# Pre-Stain Wood Conditioner substitutes



## RalphCompton

It is no longer possible to purchase Minwax Pre-Stain Wood Conditioner out here in California and it is too far to conveniently travel anywhere where it can be purchased. i.e. out of state.

So, Is there a substitute? I believe it to be a mineral spirits based liquid.

Thanks, Ralph


----------



## jmos

I have not used this, but many here have raved about how good it is. Here's a review of Charles Neil's blotch control. http://lumberjocks.com/reviews/1430

I can't speak to it's availability in CA.


----------



## Fuzzy

I use, and LOVE Charles Neil's product. Just watch his real time videos on the product, and you WILL be convinced.


----------



## BillWhite

I have not tried CN's product, but a 1 pound cut of shellac will certainly seal well. Use De-Waxed shellac.
I tried the MW stuff once. Never again.
Bill


----------



## ssnvet

I've had good luck staining pine by first applying General Finishes "Natural" which I'm pretty sure is nothing more than a dillute water based polyacrylic.

I apply water based stain over this and it absorbs evenly without blotching.

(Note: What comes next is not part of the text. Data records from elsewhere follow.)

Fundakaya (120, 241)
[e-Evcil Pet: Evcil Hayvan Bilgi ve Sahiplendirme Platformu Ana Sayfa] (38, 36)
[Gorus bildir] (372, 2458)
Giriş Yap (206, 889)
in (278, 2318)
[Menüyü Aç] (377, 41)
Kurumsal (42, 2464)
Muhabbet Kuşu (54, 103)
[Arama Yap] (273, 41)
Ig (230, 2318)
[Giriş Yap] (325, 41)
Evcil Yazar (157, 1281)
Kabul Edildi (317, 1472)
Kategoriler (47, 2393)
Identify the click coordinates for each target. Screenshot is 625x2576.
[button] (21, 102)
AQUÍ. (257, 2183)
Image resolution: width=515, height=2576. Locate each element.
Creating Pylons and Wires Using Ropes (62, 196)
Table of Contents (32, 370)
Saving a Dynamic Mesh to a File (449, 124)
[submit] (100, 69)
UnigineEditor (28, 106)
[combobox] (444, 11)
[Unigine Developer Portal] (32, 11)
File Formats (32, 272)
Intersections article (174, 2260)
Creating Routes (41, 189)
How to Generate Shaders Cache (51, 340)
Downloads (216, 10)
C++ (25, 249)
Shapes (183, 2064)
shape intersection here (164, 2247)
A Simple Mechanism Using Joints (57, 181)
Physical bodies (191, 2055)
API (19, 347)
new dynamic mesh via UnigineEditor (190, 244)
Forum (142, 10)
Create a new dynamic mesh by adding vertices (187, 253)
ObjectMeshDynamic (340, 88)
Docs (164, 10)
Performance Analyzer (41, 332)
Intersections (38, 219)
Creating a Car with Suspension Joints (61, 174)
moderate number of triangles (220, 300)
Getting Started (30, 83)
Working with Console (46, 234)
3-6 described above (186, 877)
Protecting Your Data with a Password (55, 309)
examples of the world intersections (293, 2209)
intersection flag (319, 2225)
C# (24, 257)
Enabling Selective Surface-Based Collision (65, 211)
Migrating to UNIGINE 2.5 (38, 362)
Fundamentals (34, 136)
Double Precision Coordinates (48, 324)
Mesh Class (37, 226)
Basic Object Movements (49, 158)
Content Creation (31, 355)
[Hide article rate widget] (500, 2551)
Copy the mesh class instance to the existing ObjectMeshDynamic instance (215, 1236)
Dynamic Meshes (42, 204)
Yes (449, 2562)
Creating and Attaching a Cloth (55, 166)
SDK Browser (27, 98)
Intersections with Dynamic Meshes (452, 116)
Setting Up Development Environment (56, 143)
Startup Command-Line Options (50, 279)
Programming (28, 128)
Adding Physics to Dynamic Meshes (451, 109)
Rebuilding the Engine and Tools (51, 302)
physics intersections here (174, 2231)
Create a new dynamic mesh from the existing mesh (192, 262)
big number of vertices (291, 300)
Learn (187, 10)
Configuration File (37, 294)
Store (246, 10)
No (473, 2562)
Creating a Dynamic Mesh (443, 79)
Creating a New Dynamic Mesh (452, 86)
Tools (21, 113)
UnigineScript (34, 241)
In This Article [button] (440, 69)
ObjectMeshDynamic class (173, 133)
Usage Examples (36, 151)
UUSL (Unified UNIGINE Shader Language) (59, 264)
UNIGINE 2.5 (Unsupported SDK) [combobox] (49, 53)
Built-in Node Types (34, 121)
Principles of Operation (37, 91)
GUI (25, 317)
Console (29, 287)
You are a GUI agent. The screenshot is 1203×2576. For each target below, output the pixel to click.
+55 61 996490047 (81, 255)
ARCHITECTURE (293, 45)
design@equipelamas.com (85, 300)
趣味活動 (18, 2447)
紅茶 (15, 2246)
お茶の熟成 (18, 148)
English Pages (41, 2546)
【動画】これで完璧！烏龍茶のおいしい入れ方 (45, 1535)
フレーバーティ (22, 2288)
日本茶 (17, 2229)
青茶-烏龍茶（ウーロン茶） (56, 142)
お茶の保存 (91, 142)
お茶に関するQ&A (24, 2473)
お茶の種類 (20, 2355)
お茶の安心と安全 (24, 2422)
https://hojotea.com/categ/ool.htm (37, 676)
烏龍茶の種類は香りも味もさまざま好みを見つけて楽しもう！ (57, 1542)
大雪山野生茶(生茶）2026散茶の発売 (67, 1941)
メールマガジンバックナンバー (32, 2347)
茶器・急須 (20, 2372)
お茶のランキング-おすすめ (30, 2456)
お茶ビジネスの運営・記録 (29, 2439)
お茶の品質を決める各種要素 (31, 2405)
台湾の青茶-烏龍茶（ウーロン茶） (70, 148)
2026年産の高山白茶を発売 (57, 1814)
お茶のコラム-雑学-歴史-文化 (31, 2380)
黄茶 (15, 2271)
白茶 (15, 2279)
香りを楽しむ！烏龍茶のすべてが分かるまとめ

B4 discovering the GF Natrural, I tried Minwax Pre-Stain Wood Conditioner, and was not at all pleased with the results.


----------



## RogerM

I have had good luck with Zinser's Seal Coat diluted with three parts alcohol to one part Seal Coat. You can get Seal Coat at most big box stores
.


----------



## RalphCompton

when using shellac or Seal Coat do you need to lightly sand before staining?


----------



## Finn

A "milk thin" mixture of wallboard joint compound and water works also. Brush it on, let dry, sand off. One coat on most surfaces but about three on end grain.


----------



## Richforever

I sand to about 220 grit before sealing with 50/50 mixture of Zinsser SealCoat de-waxed shellac and denatured alcohol. After it dries, I lightly sand with 220 grit to just knock down any raised grain before staining.


----------



## pintodeluxe

I pre-condition with Zinsser Seal Coat mixed 2:3 with denatured alcohol. I only use it on cherry or wood prone to blotching.


----------



## BillWhite

Not only on cherry. Pine and maple too.
Didja get the shellac message? Try it. It works. Be sure to get the Seal Coat dewaxed, and thin it 1:1 (or close).
Bill


----------



## fboucher

One more vote for the Charles Niel Blotch Control, but mostly I have used Zinsser Seal Coat and a little denatured alcohol and it works great for maple and pine, I never stain my cherry unless the customer wants that and even then I try to talk them out of it. If you have a highly figured wood such as Curley Maple and really want to pop the grain and bring out the stripes, I use a few drops of transtint vintage maple dye mixed in with a cup of dewaxed shellac. Apply by wiping and let dry, sand with 220, then I apply GF arm-r-seal or varnish of your choice. Doesnt change the color of the wood much but does bring out the tiger stripes in that maple. Try it on a scrap piece some time if you have some curley maple.


----------



## RalphCompton

Thanks to all for the suggestions. Seems like I now need to do some experimenting.

Ralph


----------



## Canofworms

What about straight denatured alcohol?


----------



## RalphCompton

By the way, Min-Wax Pre-Conditioner now seems to be available and I stocked up!


----------



## Canofworms

Yes. Picked a cam of that


----------



## RussellAP

You can make your own with some elmers glue. 7-8 parts water 2-3 parts elmers white glue. Like the stuff the kids use in grade school. Keep it stirred up and it'll do the job just as well as any product you can buy.


----------



## RussellAP

As far as a one pound cut of shellac sealing wood, that really depends on the wood. I used a 2-3 lb cut to try and seal aromatic cedar for a epoxy coat and it failed to seal the pours even after two coats. 
Mixed it myself from flakes.


----------